WHAT THE EXERCISE ASKS:
Which lines of the data contain the string "will"? Copy every one.

Start of MATERIAL FOR THIS TASK

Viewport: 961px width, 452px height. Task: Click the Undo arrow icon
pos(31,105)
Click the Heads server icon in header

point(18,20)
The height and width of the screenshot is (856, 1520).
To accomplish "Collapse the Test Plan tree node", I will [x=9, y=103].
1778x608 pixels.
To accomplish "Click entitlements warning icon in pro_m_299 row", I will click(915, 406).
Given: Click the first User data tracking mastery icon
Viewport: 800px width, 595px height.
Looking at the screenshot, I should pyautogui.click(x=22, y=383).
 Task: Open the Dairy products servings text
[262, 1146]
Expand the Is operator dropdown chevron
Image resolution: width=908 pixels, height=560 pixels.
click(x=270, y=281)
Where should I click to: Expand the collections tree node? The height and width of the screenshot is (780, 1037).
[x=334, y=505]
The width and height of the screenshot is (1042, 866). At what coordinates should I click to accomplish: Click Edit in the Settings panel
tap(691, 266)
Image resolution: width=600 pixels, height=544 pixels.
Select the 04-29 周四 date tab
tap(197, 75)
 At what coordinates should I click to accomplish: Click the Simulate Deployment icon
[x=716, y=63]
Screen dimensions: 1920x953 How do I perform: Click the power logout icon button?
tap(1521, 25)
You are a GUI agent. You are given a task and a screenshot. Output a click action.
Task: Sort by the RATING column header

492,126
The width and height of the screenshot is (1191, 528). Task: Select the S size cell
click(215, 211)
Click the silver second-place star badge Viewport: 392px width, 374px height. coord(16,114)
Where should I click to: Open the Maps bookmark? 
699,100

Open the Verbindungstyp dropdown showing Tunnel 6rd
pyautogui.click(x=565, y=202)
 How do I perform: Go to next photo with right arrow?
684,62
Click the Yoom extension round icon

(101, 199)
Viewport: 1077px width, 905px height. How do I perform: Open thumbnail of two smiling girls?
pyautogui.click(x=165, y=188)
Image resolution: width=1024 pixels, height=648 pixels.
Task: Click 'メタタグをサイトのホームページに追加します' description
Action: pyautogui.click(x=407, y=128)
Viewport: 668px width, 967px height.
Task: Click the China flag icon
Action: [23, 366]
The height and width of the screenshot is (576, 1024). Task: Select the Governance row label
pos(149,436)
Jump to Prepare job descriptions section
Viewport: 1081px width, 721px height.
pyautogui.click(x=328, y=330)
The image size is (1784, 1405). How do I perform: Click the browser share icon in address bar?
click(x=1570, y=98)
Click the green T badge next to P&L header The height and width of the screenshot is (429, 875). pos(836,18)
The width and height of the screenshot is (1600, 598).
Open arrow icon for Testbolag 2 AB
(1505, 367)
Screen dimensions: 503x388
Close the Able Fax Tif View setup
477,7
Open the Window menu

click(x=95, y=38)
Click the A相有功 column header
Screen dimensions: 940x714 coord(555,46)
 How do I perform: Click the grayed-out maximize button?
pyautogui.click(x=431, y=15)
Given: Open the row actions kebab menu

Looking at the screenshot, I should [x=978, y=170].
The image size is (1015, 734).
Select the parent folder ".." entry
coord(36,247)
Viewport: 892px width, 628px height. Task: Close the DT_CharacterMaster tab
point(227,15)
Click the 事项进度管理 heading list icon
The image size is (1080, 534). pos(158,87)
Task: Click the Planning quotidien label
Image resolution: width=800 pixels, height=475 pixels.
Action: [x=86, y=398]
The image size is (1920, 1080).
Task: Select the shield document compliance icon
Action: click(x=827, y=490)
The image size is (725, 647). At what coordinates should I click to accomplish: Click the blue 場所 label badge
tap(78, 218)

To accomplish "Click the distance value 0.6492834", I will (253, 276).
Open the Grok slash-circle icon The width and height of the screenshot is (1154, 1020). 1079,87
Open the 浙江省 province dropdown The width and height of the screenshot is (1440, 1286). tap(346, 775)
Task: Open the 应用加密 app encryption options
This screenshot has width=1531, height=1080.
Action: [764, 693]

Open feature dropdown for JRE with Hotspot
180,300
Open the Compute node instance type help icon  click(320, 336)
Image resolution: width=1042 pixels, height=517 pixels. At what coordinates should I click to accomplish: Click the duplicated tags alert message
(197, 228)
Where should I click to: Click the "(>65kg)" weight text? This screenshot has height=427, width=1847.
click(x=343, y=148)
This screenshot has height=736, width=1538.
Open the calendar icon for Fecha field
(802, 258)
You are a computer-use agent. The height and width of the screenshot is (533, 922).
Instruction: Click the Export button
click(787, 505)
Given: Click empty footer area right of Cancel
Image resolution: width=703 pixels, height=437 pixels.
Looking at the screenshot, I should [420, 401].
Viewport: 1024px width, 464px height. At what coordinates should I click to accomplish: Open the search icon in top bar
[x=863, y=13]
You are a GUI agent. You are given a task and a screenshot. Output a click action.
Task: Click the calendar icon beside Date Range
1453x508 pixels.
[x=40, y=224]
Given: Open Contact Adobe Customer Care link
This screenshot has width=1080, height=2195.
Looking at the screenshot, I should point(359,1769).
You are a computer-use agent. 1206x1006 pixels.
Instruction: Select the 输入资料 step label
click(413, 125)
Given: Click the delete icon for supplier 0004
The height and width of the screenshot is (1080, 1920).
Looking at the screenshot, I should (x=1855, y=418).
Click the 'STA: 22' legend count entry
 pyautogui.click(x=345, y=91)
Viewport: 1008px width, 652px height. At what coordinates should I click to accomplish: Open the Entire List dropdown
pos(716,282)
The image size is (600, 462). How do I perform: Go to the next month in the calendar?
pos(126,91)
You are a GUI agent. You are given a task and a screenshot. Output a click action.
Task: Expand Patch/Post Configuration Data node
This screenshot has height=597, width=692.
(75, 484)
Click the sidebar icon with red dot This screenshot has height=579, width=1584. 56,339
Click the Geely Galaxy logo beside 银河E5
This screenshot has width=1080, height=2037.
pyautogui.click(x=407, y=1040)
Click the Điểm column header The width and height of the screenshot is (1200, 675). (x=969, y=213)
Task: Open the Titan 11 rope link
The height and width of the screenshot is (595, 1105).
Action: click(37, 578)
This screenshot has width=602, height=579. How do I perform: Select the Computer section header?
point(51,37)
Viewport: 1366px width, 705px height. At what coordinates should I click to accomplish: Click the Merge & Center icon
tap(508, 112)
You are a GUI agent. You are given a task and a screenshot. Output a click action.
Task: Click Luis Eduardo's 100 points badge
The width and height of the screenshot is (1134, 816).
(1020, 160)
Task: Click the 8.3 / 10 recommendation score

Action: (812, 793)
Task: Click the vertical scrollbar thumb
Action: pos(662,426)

End of MATERIAL FOR THIS TASK

EXPECTED OUTPUT:
To accomplish "Collapse the Test Plan tree node", I will [x=9, y=103].
To accomplish "Click entitlements warning icon in pro_m_299 row", I will click(915, 406).
To accomplish "Click the distance value 0.6492834", I will (253, 276).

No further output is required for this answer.